Satu orang yang dipanggil kakak terlihat memiliki fisik yang lebih kuat dan berotot. Ia juga membawa sebuah pedang yang panjangnya sekitar setengah dari tingginya. Sementara itu sang adik terlihat begitu santai namun tetap mengawasi Ayaa dengan begitu teliti. Sang adik tak memegang senjata apapun, ia hanya membawa dua buah pisau kecil yang berada di kantung pada pahanya. Mereka berdua memancarkan aura mematikan yang mengintimidasi Ayaa. Jelas sekali mereka terbiasa melakukan berbagai hal kotor. Kemungkinan menang melawan mereka berdua hamper mustahil.
"Kak, formasi titik buta" Teriak 013, gadis yang disebut sebagai adik itu. Sekarang sang adik menginjak genting mansion dengan kuat. Karena injakannya barusan membuat beberapa dinding melayang di udara. Ia dengan cepat menangkap satu genting itu dan melemparnya tepat ke muka Ayaa. Genting itu menghalangi pandangannya, jadi Ayaa memotongnya dengan sihir partikelnya. Pandangannya terhalangi, lalu saat genting itu hancur terlihat sang kakak yang sudah berada di depan Ayaa. 012, sang kakak menebaskan pedangnya untuk memotong leher Ayaa.

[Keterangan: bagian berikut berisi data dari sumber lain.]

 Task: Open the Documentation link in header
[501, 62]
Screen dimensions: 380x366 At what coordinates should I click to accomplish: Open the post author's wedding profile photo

"Sejak kapan dia berada di depanku" Pikir Ayaa dalam benaknya. Dengan cepat Ayaa menunduk menghindari tebasan pedang itu. Tapi itu sia sia. Entah sejak kapan 013, si adik sudah berada tepat di belakangnya. 013 pun mengoreskan pisaunya tepat pada pinggang Ayaa. Darah mulai keluar karena goresan itu. Saat ini dia sama sekali tak memiliki celah untuk bertahan maupun menyerang balik. Selanjutnya tendangan kaki kanan dari sang kakak membuat Ayaa terpental cukup jauh hingga hamper jatuh dari atap mansion.
Setelah itu Ayaa bangkit dari serangan mereka. Dia berdiri dengan sempoyongan dan saat itu juga Ayaa memegang bekas serangan dari 012, sang kakak. "Sial, rusukku patah" Lirih Ayaa didalam benaknya. "Aku takkan menodai nama beliau. Aku akan terus melawan hingga akhir" Saat itu juga Ayaa menebaskan sihir partikelnya pada mereka berdua. Karena melihat Gerakan tangan Ayaa, mereka berdua reflek melompat. "Aneh sekali, sihir macam apa barusan. Dan juga, masa itu tadi tanpa rapalan. Ternyata aku terlalu menyombongkan diriku" Ucap 012, si adik.
Saat itu juga terdengar suara hentakan dari kaki kuda. Saat itu juga suara itu mulai terdengar mendekat. Jelas sekali jika itu suara prajurit kekaisaran yang mendekat. "Ahh yaampun, dilihat dari suaranya mereka banyak sekali. Bagaimana adikku?" Ucap 012 pada adiknya. "Yahh lebih baik saat ini kita mundur, tak ada gunanya melawan prajurit tolol itu" Jawab sang adik. "Dan untuk kau, kita nantinya akan bertemu lagi" Ejek 012 menghina Ayaa. Tak bisa dipercaya, Ayaa mereka lepaskan dengan begitu mudahnya. Mereka berpikir bisa membunuhnya kapanpun dia mau.
"Dasar Elf Payah" Teriak si adik. Setelah itu mereka berdua melompat dari atap ke bawah mansion. Mereka menghilang tanpa terdeteksi oleh siapapun. "Jadi aku selamat ya. Tak bisa dipercaya saat itu tuan melawan tiga dari mereka sekaligus. Aku belum layak untuk mendampingi beliau, setidaknya nanti aku harus lebih kuat dari saat ini" Pada saat itu, Ayaa menanamkan hinaan mereka agar bisa menjadi lebih kuat nantinya.